The release of the robbery video, against the strong objections of the FBI and the Department of Justice, was nothing more than deflection bait to try and convince people to give the police the benefit of the doubt with the "well, maybe he deserved it" mindset. It gets people talking about ridiculous things like the mindset of the dead guy and about toxicology reports, as if that's somehow more important, or even more relevant, than someone stopping in their tracks, raising their hands and saying, "Don't shoot! I'm unarmed," and then getting knocked to the ground by bullets, with one more for good measure added to his chest after he's laying laying there, just to make sure he was good and dead. But, but, but, even though the cop had no idea at the time, the dead guy is a suspect in a robbery. Not an armed robbery, mind you, but a
strong arm robbery, because that's really bad, just as bad as an armed robbery, so he got what was coming to him. Hrmph. So there.
So, how many took the bait? Let's see a show of hands. Wow, that's more than I thought. That's a lot. You can put your hands down now.
Ferguson, MO has a long and rich history of white cops shooting and killing the mostly black citizens of the town, most of the shootings later being determined to be unjustified, and a county prosecutor with an equally long and rich history of either negotiating the charges of the shooters down to minor infractions or not even prosecuting the cases at all. The police in Ferguson have a tradition of white cops shooting black citizens and then refusing to release the names of the shooters, just like this time. The police also have a tradition of confrontation that sparks outrage and the natural tendency of people to strike back in defense, just like this time.

▶ [RECORDS]

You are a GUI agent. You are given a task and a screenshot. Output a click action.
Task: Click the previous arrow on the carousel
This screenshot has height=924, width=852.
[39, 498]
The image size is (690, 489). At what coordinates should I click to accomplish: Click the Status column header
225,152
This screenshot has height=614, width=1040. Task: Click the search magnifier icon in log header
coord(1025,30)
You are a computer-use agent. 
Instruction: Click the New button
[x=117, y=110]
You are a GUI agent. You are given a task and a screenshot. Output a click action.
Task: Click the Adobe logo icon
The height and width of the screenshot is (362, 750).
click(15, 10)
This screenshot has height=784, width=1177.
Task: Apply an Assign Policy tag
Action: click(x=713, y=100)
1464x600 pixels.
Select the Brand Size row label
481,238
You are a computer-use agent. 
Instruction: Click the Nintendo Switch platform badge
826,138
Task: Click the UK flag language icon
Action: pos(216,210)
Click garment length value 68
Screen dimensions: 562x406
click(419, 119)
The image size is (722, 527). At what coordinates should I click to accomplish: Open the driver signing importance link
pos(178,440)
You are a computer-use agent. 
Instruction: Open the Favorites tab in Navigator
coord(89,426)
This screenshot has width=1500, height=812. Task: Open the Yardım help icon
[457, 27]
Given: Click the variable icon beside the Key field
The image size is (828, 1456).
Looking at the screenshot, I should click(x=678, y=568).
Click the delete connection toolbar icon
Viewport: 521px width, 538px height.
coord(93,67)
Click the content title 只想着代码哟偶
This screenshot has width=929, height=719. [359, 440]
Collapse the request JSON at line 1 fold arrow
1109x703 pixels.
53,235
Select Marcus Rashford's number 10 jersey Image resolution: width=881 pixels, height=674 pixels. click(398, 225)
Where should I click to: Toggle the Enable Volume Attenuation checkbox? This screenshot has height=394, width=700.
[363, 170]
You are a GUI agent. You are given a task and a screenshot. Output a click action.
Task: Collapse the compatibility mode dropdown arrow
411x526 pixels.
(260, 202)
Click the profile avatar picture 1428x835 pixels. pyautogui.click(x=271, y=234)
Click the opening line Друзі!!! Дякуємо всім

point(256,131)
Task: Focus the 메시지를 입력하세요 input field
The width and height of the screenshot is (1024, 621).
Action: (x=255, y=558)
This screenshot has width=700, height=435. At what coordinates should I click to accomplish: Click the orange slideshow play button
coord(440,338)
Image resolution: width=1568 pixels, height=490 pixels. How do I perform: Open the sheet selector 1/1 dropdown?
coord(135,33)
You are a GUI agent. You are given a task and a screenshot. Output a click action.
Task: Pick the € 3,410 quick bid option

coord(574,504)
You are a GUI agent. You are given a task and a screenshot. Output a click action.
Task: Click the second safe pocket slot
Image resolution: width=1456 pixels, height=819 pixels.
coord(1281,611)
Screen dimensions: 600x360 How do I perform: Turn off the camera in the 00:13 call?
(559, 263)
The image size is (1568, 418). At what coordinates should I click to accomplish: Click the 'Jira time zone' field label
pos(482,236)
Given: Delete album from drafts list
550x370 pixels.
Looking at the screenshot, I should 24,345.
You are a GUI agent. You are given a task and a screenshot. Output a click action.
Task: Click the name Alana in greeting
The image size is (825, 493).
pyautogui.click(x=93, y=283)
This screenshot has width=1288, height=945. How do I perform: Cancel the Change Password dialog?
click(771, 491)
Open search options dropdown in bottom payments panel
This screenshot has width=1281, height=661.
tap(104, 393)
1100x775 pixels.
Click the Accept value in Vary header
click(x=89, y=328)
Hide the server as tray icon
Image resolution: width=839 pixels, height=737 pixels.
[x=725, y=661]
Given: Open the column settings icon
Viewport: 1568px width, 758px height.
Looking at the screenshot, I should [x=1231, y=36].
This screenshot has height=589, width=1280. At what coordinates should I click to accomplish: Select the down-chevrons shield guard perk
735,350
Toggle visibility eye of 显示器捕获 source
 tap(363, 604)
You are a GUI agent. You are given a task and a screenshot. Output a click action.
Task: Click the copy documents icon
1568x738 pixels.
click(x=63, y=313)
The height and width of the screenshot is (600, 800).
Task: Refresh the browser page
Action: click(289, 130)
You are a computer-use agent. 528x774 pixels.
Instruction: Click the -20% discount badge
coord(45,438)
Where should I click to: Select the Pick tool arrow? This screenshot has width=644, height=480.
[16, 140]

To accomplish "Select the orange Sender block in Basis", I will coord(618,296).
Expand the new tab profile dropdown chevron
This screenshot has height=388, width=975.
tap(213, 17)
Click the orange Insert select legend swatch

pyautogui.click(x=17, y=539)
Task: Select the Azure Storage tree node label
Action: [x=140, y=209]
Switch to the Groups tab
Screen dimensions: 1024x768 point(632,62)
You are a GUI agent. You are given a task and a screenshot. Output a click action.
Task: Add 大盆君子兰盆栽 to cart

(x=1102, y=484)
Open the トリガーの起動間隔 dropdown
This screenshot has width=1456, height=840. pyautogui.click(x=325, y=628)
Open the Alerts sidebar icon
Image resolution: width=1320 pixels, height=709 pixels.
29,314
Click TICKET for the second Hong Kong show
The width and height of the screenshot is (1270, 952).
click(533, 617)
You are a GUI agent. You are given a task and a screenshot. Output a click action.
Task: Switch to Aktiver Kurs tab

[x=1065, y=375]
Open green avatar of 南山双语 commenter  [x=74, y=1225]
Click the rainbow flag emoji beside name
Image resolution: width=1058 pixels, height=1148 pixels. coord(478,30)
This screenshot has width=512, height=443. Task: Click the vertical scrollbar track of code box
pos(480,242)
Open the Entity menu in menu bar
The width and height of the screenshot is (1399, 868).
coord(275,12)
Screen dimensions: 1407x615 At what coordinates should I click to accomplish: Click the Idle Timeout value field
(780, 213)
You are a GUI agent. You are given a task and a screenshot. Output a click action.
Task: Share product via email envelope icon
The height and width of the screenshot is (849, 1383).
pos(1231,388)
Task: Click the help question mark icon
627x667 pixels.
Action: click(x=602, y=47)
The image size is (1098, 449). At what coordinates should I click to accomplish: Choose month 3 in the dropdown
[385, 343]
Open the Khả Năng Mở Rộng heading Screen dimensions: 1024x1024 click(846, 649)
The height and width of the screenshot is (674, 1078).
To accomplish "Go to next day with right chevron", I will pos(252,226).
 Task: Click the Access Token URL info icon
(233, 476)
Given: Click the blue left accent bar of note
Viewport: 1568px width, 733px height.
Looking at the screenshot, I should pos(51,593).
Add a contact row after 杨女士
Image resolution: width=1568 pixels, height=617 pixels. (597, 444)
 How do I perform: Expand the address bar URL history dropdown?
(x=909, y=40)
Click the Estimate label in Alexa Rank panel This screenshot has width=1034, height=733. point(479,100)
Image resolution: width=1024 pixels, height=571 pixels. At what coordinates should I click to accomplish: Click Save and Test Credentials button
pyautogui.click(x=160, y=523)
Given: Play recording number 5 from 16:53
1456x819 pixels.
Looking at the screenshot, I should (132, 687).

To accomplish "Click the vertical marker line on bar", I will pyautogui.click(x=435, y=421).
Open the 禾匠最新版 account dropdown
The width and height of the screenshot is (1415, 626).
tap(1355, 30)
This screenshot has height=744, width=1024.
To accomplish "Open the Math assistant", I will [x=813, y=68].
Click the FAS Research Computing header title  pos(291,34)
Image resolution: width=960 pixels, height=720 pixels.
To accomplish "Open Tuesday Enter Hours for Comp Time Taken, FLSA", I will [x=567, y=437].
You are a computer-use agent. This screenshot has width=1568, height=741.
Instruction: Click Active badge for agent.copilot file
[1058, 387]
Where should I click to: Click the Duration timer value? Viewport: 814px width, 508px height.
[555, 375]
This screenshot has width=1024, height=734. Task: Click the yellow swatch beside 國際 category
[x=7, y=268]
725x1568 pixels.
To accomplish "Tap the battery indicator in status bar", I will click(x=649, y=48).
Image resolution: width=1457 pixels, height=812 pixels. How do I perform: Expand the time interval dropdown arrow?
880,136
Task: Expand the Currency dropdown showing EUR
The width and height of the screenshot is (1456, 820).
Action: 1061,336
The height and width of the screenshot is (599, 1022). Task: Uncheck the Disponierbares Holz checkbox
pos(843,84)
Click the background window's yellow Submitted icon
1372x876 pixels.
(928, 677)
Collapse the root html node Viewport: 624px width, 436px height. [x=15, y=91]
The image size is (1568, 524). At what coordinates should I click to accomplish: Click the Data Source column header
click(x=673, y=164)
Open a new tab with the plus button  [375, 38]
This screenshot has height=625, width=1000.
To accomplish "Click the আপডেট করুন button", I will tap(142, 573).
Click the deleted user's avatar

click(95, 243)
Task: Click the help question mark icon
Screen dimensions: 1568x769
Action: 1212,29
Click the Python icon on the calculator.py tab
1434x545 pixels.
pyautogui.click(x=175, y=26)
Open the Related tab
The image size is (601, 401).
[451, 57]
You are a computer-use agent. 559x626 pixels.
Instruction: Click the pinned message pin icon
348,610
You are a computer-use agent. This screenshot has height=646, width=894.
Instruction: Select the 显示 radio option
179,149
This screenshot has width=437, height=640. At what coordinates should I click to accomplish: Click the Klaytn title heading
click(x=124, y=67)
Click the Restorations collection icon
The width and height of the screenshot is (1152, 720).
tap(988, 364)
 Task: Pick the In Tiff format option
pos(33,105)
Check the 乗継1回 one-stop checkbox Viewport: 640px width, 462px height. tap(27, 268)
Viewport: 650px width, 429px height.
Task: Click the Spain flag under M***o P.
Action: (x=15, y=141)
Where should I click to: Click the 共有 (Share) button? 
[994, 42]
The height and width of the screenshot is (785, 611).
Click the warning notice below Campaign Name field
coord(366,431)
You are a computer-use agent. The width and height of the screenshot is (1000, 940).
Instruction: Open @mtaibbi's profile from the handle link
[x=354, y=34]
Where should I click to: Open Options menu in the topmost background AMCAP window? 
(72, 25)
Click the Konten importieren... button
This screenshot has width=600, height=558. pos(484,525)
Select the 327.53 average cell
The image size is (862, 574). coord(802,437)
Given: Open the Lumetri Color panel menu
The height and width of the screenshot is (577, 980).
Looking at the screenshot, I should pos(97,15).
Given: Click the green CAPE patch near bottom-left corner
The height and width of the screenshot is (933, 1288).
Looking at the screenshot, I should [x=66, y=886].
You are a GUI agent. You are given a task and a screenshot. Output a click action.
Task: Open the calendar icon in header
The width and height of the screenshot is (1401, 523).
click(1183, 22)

▶ [WORK TASK] Continue the commentary on the Ferguson police shooting from its last sentence. The rows have no connection to the commentary on the Ferguson shooting.

▶ [OUTPUT FOR THIS EXERCISE]
We see it here on EO all too often, where someone will post something confrontational towards someone, and the strike-back response to defend oneself is natural and predictable, and then it escalates. If you play it right you can poke and prod and provoke someone into doing something you want them to do, so that you can so what you want to do. The police really wanted that to happen during the Occupy Wall Street protests in NYC when they showed up in military fashion with riot gear and armored personnel carriers to deal with a calm and peaceful crowd. That crowd didn't take the bait, however, because tensions weren't all that high and the police couldn't manage to raise them sufficiently. The people saw right through it.
That wasn't the case in Ferguson, where tension have been running high for years. The protests were largely peaceful in Ferguson, right up until the Ferguson Military Police showed up to quell the unrest that they managed to incite by showing up and confronting the citizens and getting the predictable and desired response, enabling the police to use their newly acquired government cheese (which, incidentally, must be deployed within a year or they risk losing it, so these military toys end up getting used in situations they have no business be used).